# DATA SECTION
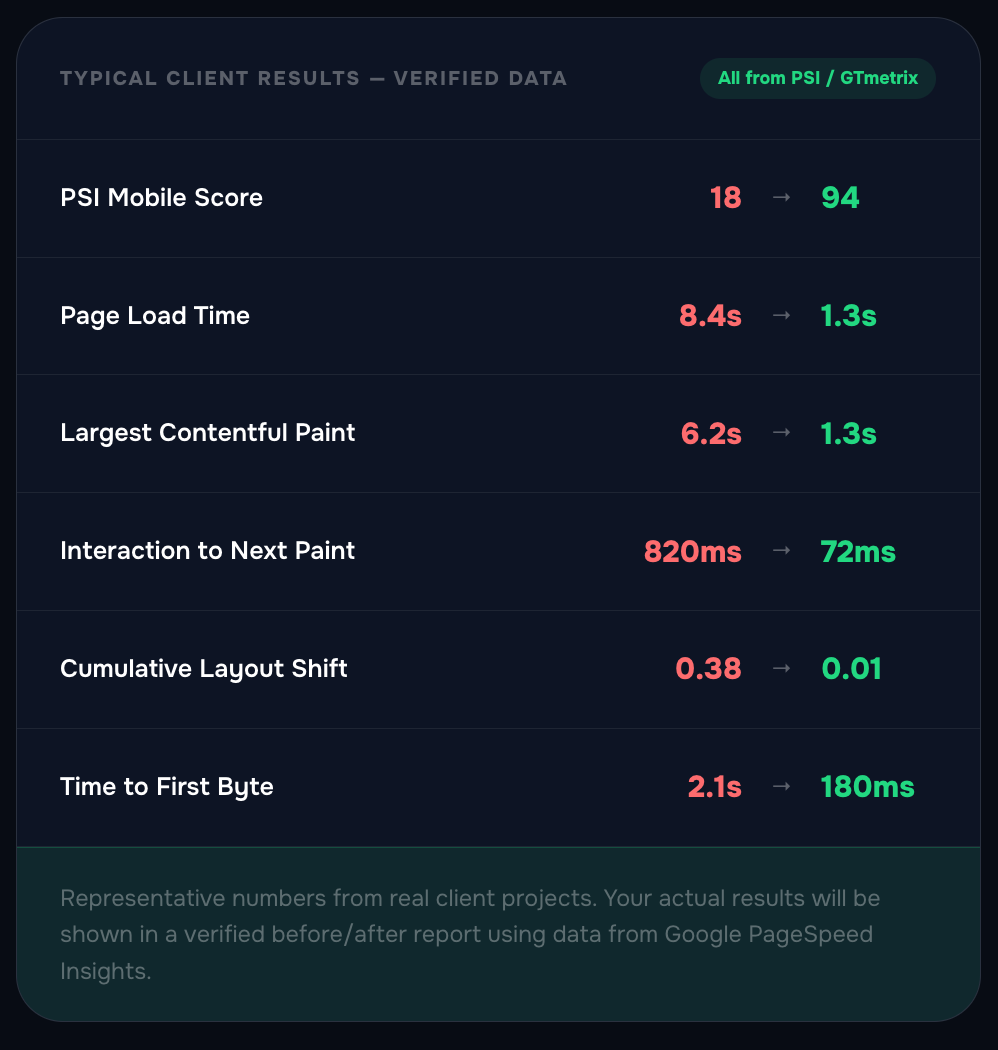Click the "Largest Contentful Paint" label

point(208,433)
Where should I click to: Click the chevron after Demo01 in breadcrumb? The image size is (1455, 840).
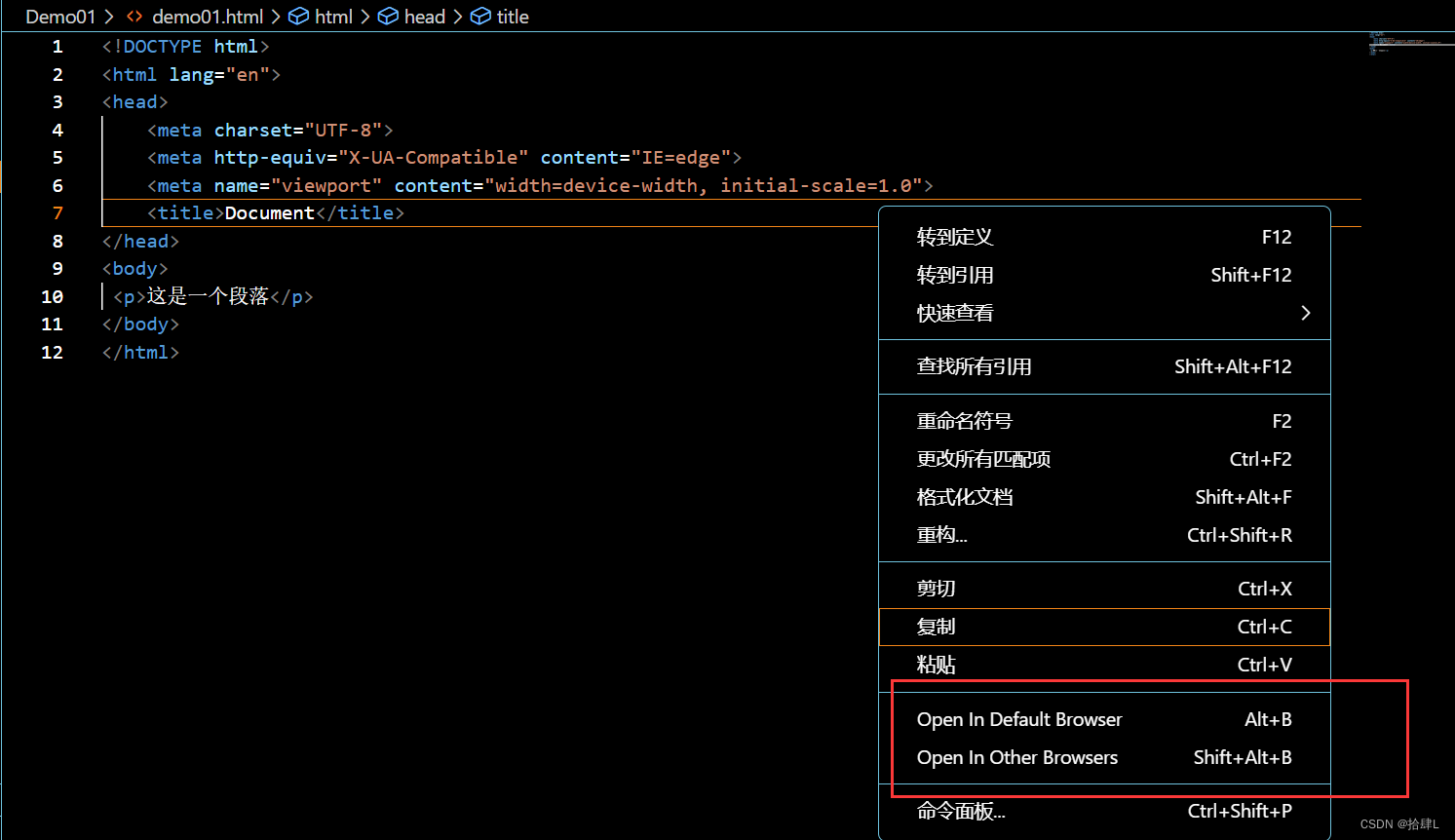(x=108, y=16)
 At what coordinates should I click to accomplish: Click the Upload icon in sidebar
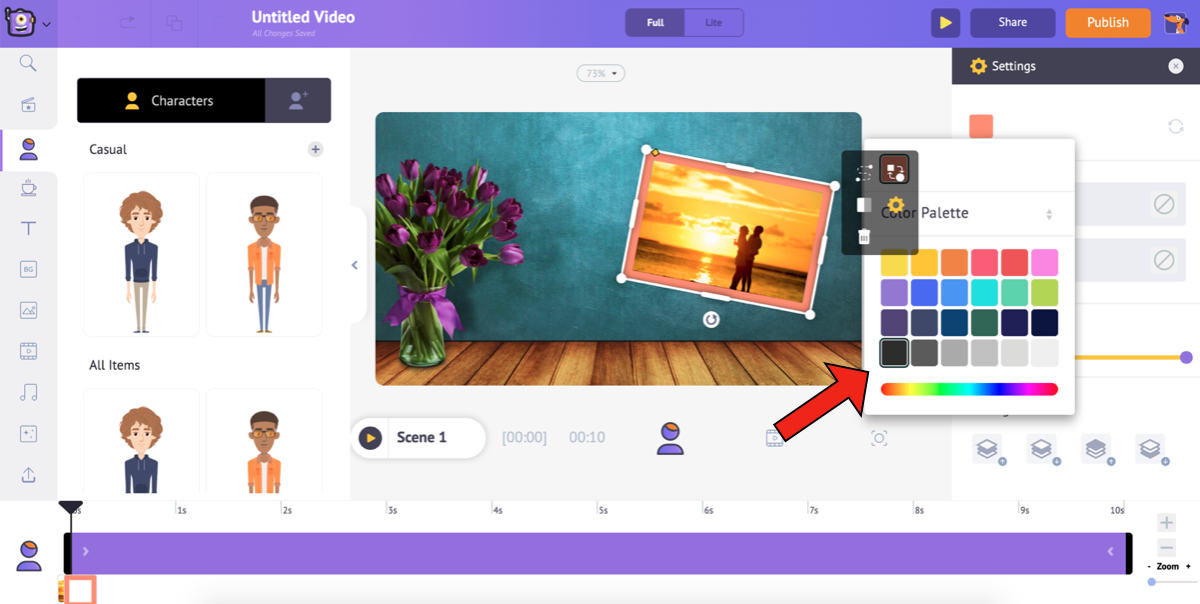[28, 475]
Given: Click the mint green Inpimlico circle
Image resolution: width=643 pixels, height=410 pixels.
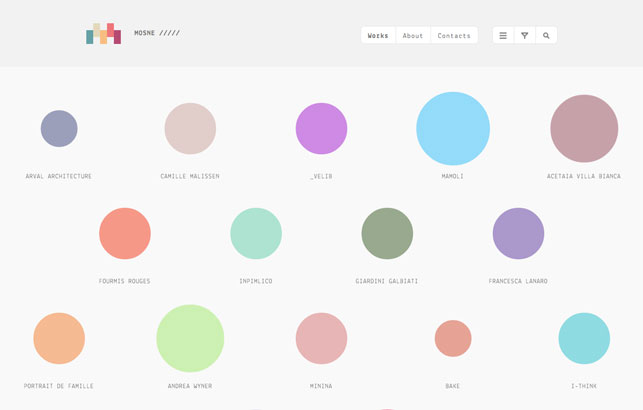Looking at the screenshot, I should click(x=256, y=233).
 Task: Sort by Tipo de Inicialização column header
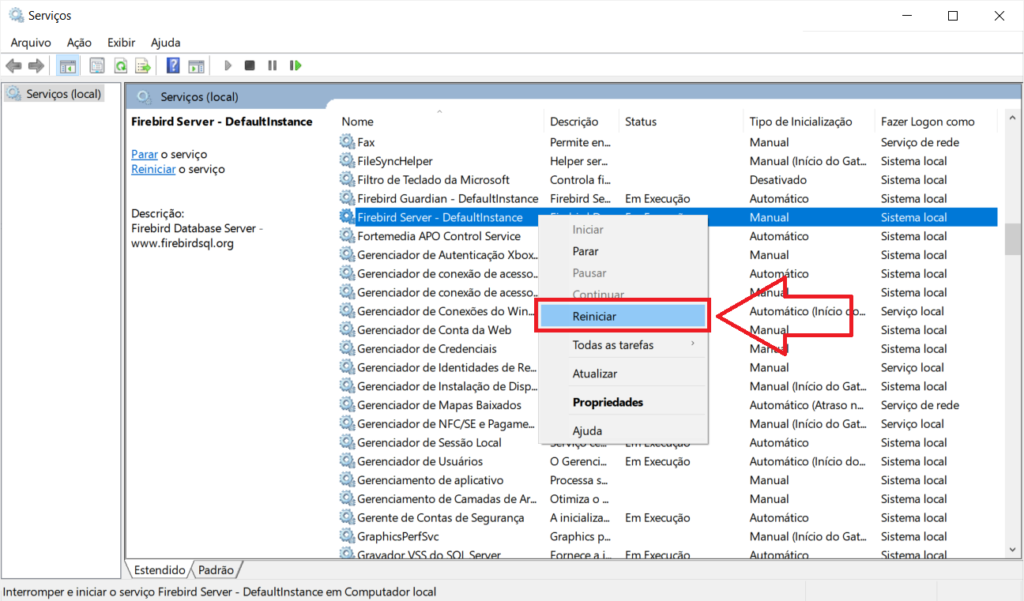800,122
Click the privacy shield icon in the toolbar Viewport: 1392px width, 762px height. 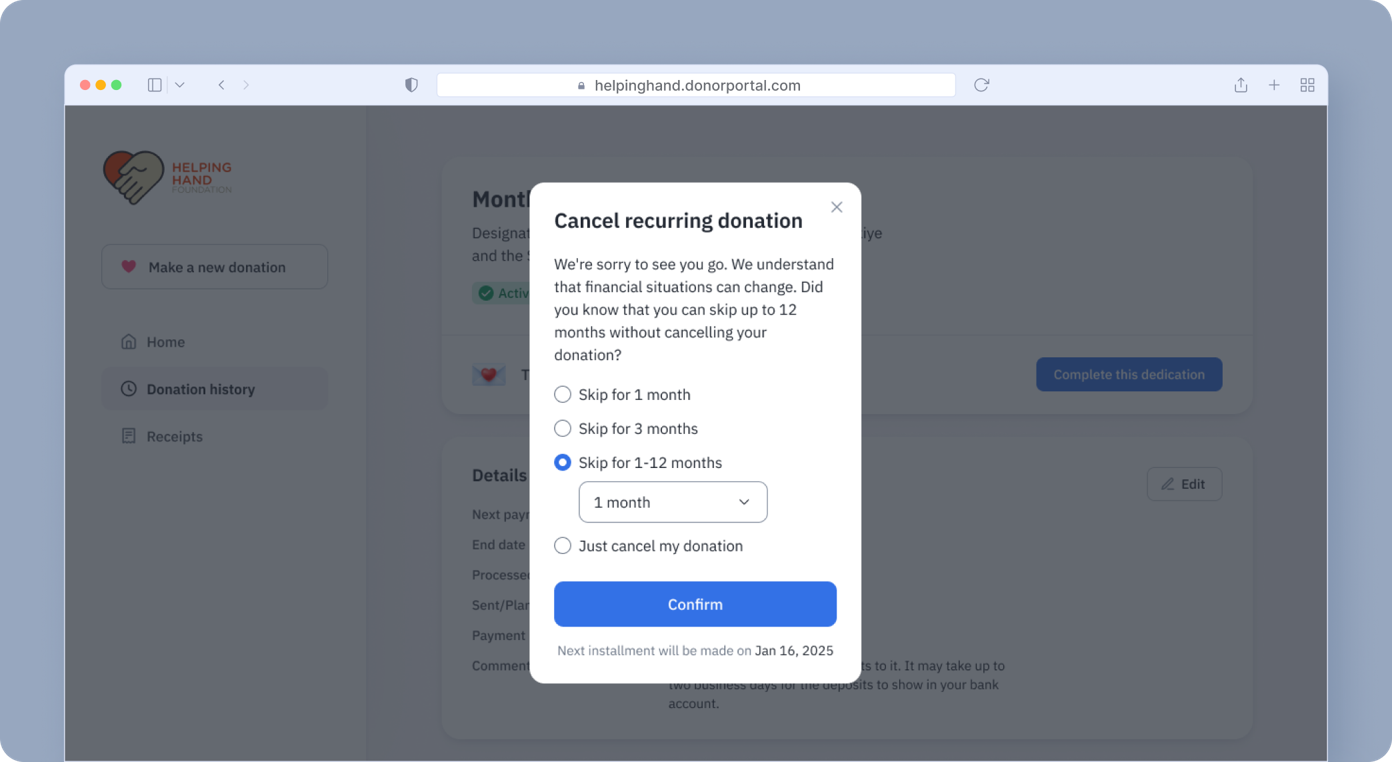click(x=411, y=85)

# TASK DIRECTIONS
From the records above, return exactly the lines running from the one that contains "Where should I" down to the one that contains "Given: Click the mint green Inpimlico circle", both included, without any pictures.

# SOLUTION TO THE EXERCISE
Where should I click to: Click the chevron after Demo01 in breadcrumb? The image size is (1455, 840).
(x=108, y=16)
 At what coordinates should I click to accomplish: Click the Upload icon in sidebar
[28, 475]
Given: Click the mint green Inpimlico circle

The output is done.